## Task objective
Could you repeat every record exactly as it appears?

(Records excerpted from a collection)
————————

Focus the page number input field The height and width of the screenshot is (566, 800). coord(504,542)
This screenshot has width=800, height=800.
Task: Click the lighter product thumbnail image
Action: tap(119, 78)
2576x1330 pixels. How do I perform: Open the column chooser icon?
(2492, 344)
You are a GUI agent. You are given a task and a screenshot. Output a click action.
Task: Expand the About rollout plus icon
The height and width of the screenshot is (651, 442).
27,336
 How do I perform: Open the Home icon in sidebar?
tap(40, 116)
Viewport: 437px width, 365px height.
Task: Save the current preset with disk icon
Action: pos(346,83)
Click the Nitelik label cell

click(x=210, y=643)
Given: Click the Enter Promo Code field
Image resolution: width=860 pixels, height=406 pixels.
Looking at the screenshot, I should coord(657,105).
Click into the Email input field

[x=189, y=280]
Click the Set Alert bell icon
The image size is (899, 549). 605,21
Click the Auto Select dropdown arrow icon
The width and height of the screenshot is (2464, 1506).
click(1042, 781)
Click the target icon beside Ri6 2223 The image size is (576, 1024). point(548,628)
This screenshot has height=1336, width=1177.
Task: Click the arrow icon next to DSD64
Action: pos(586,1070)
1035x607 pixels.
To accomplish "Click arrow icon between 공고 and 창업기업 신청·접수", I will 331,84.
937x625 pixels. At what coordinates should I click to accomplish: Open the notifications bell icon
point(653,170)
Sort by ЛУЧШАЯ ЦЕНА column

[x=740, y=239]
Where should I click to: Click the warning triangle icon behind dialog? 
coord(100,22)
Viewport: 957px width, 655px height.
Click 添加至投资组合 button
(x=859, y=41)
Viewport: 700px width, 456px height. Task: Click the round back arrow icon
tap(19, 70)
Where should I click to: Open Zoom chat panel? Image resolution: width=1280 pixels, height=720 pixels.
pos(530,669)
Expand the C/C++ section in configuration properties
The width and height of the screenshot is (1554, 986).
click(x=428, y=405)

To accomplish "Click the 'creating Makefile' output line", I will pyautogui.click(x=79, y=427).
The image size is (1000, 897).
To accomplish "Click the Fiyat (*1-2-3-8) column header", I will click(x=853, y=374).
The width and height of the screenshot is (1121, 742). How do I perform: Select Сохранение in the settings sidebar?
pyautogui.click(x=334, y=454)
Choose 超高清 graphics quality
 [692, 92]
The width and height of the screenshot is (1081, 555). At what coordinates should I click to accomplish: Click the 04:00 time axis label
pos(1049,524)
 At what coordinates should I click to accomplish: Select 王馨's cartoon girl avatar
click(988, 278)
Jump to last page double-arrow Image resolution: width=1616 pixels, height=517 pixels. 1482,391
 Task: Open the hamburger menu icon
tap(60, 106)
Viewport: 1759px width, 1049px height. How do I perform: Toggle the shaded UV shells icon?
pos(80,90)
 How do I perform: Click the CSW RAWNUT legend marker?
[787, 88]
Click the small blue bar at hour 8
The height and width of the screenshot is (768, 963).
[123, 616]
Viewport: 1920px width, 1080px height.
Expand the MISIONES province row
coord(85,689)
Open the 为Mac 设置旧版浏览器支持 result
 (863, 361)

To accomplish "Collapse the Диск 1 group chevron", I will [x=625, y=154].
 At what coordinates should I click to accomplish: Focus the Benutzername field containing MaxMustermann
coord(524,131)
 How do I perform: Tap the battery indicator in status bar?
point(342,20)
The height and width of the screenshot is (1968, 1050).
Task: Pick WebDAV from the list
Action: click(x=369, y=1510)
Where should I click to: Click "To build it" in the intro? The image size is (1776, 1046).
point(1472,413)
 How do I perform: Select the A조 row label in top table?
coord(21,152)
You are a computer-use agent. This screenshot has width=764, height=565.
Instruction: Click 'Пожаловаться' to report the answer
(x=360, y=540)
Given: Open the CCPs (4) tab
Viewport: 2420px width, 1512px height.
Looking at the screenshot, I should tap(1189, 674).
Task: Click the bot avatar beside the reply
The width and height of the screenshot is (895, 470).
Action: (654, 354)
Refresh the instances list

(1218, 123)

————————

## Task result
Focus the page number input field The height and width of the screenshot is (566, 800). coord(504,542)
This screenshot has width=800, height=800.
Task: Click the lighter product thumbnail image
Action: tap(119, 78)
2576x1330 pixels. How do I perform: Open the column chooser icon?
(2492, 344)
You are a GUI agent. You are given a task and a screenshot. Output a click action.
Task: Expand the About rollout plus icon
The height and width of the screenshot is (651, 442).
27,336
 How do I perform: Open the Home icon in sidebar?
tap(40, 116)
Viewport: 437px width, 365px height.
Task: Save the current preset with disk icon
Action: pos(346,83)
Click the Nitelik label cell

click(x=210, y=643)
Given: Click the Enter Promo Code field
Image resolution: width=860 pixels, height=406 pixels.
Looking at the screenshot, I should coord(657,105).
Click into the Email input field

[x=189, y=280]
Click the Set Alert bell icon
The image size is (899, 549). 605,21
Click the Auto Select dropdown arrow icon
The width and height of the screenshot is (2464, 1506).
click(1042, 781)
Click the target icon beside Ri6 2223 The image size is (576, 1024). point(548,628)
This screenshot has height=1336, width=1177.
Task: Click the arrow icon next to DSD64
Action: pos(586,1070)
1035x607 pixels.
To accomplish "Click arrow icon between 공고 and 창업기업 신청·접수", I will 331,84.
937x625 pixels. At what coordinates should I click to accomplish: Open the notifications bell icon
point(653,170)
Sort by ЛУЧШАЯ ЦЕНА column

[x=740, y=239]
Where should I click to: Click the warning triangle icon behind dialog? 
coord(100,22)
Viewport: 957px width, 655px height.
Click 添加至投资组合 button
(x=859, y=41)
Viewport: 700px width, 456px height. Task: Click the round back arrow icon
tap(19, 70)
Where should I click to: Open Zoom chat panel? Image resolution: width=1280 pixels, height=720 pixels.
pos(530,669)
Expand the C/C++ section in configuration properties
The width and height of the screenshot is (1554, 986).
click(x=428, y=405)

To accomplish "Click the 'creating Makefile' output line", I will pyautogui.click(x=79, y=427).
The image size is (1000, 897).
To accomplish "Click the Fiyat (*1-2-3-8) column header", I will click(x=853, y=374).
The width and height of the screenshot is (1121, 742). How do I perform: Select Сохранение in the settings sidebar?
pyautogui.click(x=334, y=454)
Choose 超高清 graphics quality
 [692, 92]
The width and height of the screenshot is (1081, 555). At what coordinates should I click to accomplish: Click the 04:00 time axis label
pos(1049,524)
 At what coordinates should I click to accomplish: Select 王馨's cartoon girl avatar
click(988, 278)
Jump to last page double-arrow Image resolution: width=1616 pixels, height=517 pixels. 1482,391
 Task: Open the hamburger menu icon
tap(60, 106)
Viewport: 1759px width, 1049px height. How do I perform: Toggle the shaded UV shells icon?
pos(80,90)
 How do I perform: Click the CSW RAWNUT legend marker?
[787, 88]
Click the small blue bar at hour 8
The height and width of the screenshot is (768, 963).
[123, 616]
Viewport: 1920px width, 1080px height.
Expand the MISIONES province row
coord(85,689)
Open the 为Mac 设置旧版浏览器支持 result
 (863, 361)

To accomplish "Collapse the Диск 1 group chevron", I will [x=625, y=154].
 At what coordinates should I click to accomplish: Focus the Benutzername field containing MaxMustermann
coord(524,131)
 How do I perform: Tap the battery indicator in status bar?
point(342,20)
The height and width of the screenshot is (1968, 1050).
Task: Pick WebDAV from the list
Action: click(x=369, y=1510)
Where should I click to: Click "To build it" in the intro? The image size is (1776, 1046).
point(1472,413)
 How do I perform: Select the A조 row label in top table?
coord(21,152)
You are a computer-use agent. This screenshot has width=764, height=565.
Instruction: Click 'Пожаловаться' to report the answer
(x=360, y=540)
Given: Open the CCPs (4) tab
Viewport: 2420px width, 1512px height.
Looking at the screenshot, I should tap(1189, 674).
Task: Click the bot avatar beside the reply
The width and height of the screenshot is (895, 470).
Action: (654, 354)
Refresh the instances list

(1218, 123)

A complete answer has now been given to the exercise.